第29章
Other evidence was adduced supporting this testimony, and the board of pardons decided that the husband had died from an overdose of arsenic taken by himself and of his own accord. The wife was immediately pardoned. How is she ever to obtain satisfaction for her fifteen years of intense suffering. The great State of Kansas should pension this poor woman, who now is scarcely able to work; and juries in the future should not be so fast in sending people to the penitentiary on flimsy, circumstantial evidence.
The other female prisoners are nearly all in for short terms, and the crime laid to their charge is that of stealing.
INDIANS IN THE PENITENTIARY
John Washington and Simmons Wolf are two young Indians tried and convicted in the U. S. District Court on the charge of rape. They weresentenced to be hung. After conviction these Indians were taken to the penitentiary to await the day set for their execution. In the meantime an application was made to the President to change the sentence of death to that of life imprisonment. The change was made. These two Indians were placed in the coal mines on their arrival, where they are at the present time getting out their daily task of coal. They both attend the school of the prison, and are learning very rapidly. Prior to this, Washington served out a one-year sentence in the Detroit house of correction for stealing. He is a bad Indian.

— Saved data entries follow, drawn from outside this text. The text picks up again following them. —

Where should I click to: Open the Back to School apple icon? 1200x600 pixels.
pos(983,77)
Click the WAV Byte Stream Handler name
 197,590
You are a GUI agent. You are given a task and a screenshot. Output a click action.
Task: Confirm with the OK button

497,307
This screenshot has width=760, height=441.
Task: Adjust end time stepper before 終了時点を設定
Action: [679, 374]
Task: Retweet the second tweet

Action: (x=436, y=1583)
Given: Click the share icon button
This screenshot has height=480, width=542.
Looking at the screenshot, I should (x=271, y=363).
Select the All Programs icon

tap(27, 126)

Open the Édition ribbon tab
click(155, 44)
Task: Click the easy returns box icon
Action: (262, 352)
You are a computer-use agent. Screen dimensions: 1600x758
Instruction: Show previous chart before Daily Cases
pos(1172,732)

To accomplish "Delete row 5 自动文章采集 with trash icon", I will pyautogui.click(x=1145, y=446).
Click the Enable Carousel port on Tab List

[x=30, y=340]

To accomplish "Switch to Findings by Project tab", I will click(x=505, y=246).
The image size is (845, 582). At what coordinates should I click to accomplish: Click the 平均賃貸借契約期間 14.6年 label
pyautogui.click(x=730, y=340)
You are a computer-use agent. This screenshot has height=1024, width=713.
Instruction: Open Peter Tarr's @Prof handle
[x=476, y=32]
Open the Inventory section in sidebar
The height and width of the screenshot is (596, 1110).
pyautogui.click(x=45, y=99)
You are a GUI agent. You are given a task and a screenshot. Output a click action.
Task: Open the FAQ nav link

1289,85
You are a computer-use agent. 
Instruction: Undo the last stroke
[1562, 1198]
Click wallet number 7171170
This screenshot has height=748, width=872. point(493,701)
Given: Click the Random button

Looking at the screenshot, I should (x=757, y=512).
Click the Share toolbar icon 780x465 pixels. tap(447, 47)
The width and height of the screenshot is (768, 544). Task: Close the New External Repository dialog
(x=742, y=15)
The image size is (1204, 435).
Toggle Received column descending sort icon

At present there are fourteen Indians incarcerated in the Kansas penitentiary. The Indian pines for his liberty more than the white man or negro. The burdens of imprisonment are therefore greater for him to bear. One young Indian was sent to the penitentiary whose history is indeed touching. Ten Indians had been arrested in the Territory by U. S. marshals for horse-stealing. They were tried and convicted in the U. S. District Court. Their sentence was one year in the State's prison. On their arrival at the penitentiary they were sent to the mines to dig coal. This was a different business from being supported by the government and stealing horses as a diversion. The Indians soon wanted to go home. One of them was unable to get out his task of coal. The officer in charge thought he was trying to shirk his work and reported him to the deputy warden. The young Indian was placed in the dungeon. He remained there several days and nights. He begged piteously to get out of that hole of torture. Finally the officers released him and sent him back to the mines. While in the dungeon he contracted a severe cold. He had not been in the mines more than a couple of days, after being punished, when he gave suddenly out and was sent to the hospital, where in a few days he died. That young Indian was murdered, either in that dungeon or in the mines. A few weeks before, he came to the penitentiary from roaming over the prairies, a picture of health. It did not take long for the Kansas penitentiary to "box him up" for all time to come. He now sleeps "in the valley," as the prison graveyard is called.
Another one of the same group did not fare quite so badly as his associate. The one I am now describing was sent with the rest of hiscompanions to the bottom of the mines. He remained there during the first day. A short time after he went down on the following morning he became sick. He began to cry. The officer in charge sent him to the surface. He was conducted to the cell-house officer, Mr. Elliott. I was on duty that day in the cell house, and Mr. Elliott, on the arrival of the Indian, ordered me to show him to the hospital. After we had started on our journey from the cell house to the hospital building to see the doctor, and had got out of hearing of the officer, I said, "Injun, what's the matter with you?" This question being asked, he began to "boo-hoo" worse than ever, and, rubbing his breast and sides with his hands, said, between his sobs, "Me got pecce ecce." I was not Indian enough to know what "pecce ecce" meant. In a few moments we reached the hospital building, and I conducted my charge into the nicely furnished room of the prison physician, and into the immediate presence of that medical gentleman. Removing my cap, and making a low bow, as required, I said, "Dr. Nealley, permit me to introduce a representative of the Oklahoma district, who needs medical attention."While I was relieving myself of this little declamation the young Indian was standing at my side sobbing as if he had recently buried his mother.
"Reynolds, what is the matter with him?" asked the doctor.